In its statement, the ACLU rejected the administration's claims of an immigration crisis at the border.
Before the implementation of the new return policy, asylum-seekers would legally enter the country through a port of entry along the border, and remain in detention while they waited for a "credible fear" assessment. If they were approved, migrants could remain in the country until a future court hearing. However in 2018, CBS News reported, the Trump administration hit a record high in asylum denials, rejecting some 65 percent of applicants.
In a December statement, Nielsen described the "catch and return" policy as a way to prevent migrants trying to "game the system" by obtaining entry and then "disappear[ing] into the United States, where many skip their court dates." In fact, according to the Department of Justice's own data from the 2017 fiscal year, some 89 percent of asylum-seekers released into the country return for their court dates.

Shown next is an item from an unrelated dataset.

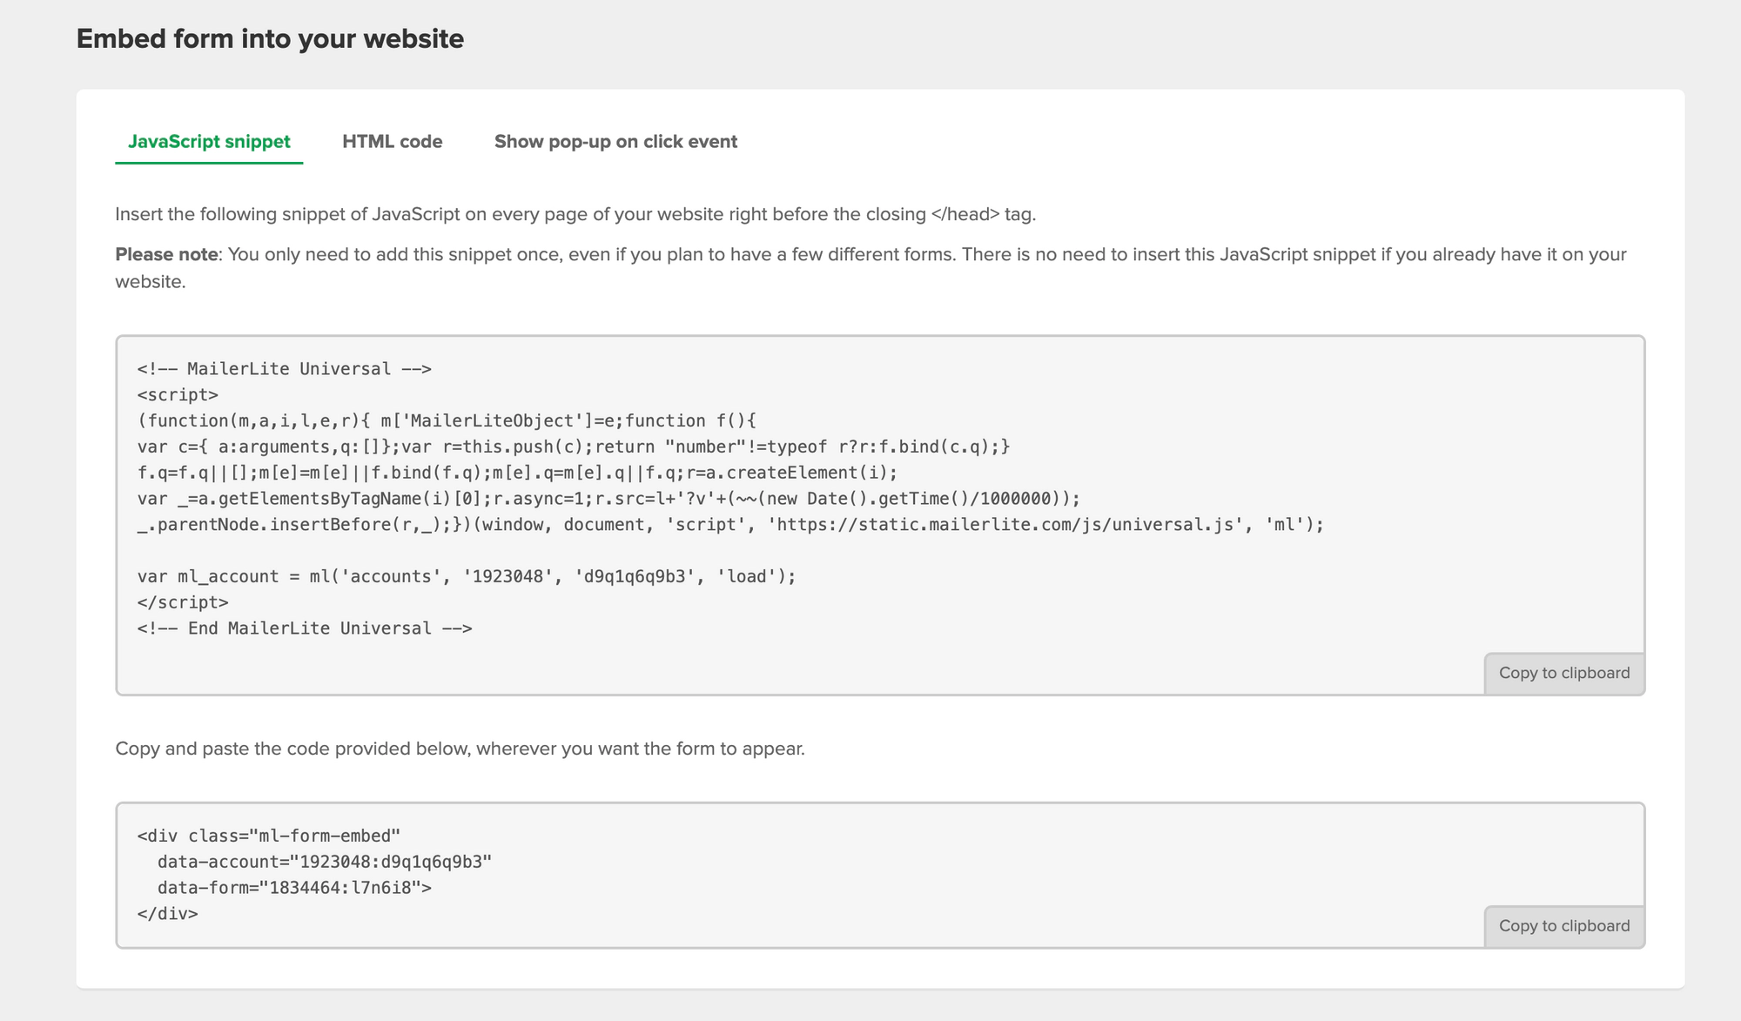Click the 'var ml_account' code line
This screenshot has width=1741, height=1021.
(466, 577)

Under the new plan, CBS reported, migrants crossing at the San Ysidro checkpoint in San Diego, are processed and returned across the border to Tijuana with a toll-free phone number to check on their claim status. Immigration rights activists argue that this system defeats the purpose of an asylum claim for people trying to escape violence and political unrest in Central America.
"They're just spending their time just trying to survive in Tijuana," Aaron Reichlin-Melnick, an analyst for the American Immigration Council, told CBS. "We know that there are people who have been turned away from the border who have then been kidnapped, raped. There are likely people who have been murdered."